Directive:
Rewrite everything in the material from the line containing "Select the Casual" down to the line containing "point(517,467)" as a JSON list of strings, one string per line and no blank lines. Include nothing outside that range.

Item position entries
[start]

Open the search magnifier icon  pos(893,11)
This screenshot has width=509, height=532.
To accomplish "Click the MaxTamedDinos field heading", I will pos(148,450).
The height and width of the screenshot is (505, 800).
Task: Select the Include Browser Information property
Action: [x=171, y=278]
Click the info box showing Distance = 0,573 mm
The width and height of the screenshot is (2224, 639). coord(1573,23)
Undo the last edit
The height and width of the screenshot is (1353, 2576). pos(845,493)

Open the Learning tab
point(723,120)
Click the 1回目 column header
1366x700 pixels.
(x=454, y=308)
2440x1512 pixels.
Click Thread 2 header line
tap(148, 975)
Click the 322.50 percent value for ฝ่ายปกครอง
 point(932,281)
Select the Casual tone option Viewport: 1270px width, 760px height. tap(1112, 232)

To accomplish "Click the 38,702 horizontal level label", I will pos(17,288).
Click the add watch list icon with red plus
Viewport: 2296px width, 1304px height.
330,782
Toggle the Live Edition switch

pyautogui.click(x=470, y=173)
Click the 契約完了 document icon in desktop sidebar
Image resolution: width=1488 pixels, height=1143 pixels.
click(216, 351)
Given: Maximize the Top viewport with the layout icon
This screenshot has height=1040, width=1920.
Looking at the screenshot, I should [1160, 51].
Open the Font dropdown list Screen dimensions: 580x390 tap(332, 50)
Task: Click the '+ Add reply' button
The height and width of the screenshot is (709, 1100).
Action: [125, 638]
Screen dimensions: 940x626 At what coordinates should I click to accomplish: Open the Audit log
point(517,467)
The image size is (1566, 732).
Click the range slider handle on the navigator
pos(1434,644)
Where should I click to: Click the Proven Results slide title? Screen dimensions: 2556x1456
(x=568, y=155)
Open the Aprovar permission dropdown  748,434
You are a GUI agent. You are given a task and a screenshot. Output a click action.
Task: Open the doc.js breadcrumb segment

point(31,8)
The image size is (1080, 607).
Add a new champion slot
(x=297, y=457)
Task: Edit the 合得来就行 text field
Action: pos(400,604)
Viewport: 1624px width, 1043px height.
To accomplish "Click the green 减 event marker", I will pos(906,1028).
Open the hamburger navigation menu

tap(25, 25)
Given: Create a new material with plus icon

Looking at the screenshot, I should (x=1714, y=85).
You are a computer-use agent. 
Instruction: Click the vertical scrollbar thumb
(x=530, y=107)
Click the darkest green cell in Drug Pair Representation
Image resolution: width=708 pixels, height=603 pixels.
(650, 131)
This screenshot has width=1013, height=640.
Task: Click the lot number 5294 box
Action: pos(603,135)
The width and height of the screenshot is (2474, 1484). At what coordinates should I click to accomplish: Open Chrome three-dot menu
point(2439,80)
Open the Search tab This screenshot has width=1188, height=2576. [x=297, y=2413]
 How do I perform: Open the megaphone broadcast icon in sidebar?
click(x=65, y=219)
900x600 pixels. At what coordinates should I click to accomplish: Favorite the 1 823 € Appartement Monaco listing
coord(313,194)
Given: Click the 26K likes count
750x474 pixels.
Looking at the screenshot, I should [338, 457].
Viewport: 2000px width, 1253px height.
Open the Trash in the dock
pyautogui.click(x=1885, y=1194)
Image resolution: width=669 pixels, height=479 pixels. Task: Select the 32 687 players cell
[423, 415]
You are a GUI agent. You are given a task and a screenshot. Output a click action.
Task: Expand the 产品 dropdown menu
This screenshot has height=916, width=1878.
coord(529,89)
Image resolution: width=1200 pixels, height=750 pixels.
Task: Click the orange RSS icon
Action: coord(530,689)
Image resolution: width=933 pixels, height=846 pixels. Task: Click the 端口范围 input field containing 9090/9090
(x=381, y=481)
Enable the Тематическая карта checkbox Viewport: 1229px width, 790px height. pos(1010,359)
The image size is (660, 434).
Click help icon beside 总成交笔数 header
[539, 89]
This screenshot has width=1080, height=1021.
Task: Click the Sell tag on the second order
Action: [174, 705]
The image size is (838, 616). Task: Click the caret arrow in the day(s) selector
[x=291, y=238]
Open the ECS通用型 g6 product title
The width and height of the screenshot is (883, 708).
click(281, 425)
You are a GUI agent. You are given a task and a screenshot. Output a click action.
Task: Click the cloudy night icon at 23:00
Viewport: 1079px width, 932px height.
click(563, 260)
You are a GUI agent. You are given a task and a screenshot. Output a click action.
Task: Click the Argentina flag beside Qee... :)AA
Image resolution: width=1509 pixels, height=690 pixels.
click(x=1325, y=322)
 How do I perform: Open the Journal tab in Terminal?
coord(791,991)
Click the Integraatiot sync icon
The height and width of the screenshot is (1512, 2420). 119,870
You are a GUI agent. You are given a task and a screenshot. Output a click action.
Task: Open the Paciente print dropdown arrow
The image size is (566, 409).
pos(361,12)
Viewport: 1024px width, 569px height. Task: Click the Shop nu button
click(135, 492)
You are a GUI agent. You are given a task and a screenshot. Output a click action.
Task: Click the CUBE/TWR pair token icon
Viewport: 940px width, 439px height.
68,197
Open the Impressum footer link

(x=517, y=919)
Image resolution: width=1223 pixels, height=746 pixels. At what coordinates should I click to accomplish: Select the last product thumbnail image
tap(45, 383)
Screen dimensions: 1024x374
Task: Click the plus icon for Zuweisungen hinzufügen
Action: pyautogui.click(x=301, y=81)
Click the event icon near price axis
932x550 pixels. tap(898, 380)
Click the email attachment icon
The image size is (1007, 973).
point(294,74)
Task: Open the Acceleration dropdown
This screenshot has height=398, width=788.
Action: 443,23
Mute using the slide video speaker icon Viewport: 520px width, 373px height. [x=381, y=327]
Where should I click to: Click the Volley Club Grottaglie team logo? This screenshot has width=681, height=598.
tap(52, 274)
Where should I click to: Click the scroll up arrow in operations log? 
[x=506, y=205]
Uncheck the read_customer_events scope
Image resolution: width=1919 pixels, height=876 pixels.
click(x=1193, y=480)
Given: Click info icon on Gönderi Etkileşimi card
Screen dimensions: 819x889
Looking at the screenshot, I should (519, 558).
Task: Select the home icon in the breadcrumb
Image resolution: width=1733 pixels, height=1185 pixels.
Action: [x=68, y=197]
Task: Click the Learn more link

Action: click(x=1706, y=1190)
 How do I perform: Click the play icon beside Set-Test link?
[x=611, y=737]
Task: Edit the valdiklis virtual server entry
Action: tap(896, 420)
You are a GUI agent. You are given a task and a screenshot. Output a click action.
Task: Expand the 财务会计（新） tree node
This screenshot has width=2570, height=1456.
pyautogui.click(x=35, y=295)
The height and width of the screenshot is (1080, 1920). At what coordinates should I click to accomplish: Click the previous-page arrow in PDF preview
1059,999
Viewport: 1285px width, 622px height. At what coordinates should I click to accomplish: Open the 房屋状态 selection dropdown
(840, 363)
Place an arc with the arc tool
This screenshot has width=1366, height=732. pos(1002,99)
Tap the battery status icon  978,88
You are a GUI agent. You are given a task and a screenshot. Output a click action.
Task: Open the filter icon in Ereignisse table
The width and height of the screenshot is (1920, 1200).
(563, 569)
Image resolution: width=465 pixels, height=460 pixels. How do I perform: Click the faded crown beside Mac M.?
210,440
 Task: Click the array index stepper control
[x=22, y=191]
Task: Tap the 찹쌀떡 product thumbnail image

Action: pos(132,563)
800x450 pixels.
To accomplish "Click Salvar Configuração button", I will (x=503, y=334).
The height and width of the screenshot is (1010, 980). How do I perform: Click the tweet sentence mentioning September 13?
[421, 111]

[end]

Answer below:
[
  "Select the Casual tone option Viewport: 1270px width, 760px height. tap(1112, 232)",
  "To accomplish \"Click the 38,702 horizontal level label\", I will pos(17,288).",
  "Click the add watch list icon with red plus",
  "Viewport: 2296px width, 1304px height.",
  "330,782",
  "Toggle the Live Edition switch",
  "pyautogui.click(x=470, y=173)",
  "Click the 契約完了 document icon in desktop sidebar",
  "Image resolution: width=1488 pixels, height=1143 pixels.",
  "click(216, 351)",
  "Given: Maximize the Top viewport with the layout icon",
  "This screenshot has height=1040, width=1920.",
  "Looking at the screenshot, I should [1160, 51].",
  "Open the Font dropdown list Screen dimensions: 580x390 tap(332, 50)",
  "Task: Click the '+ Add reply' button",
  "The height and width of the screenshot is (709, 1100).",
  "Action: [125, 638]",
  "Screen dimensions: 940x626 At what coordinates should I click to accomplish: Open the Audit log",
  "point(517,467)"
]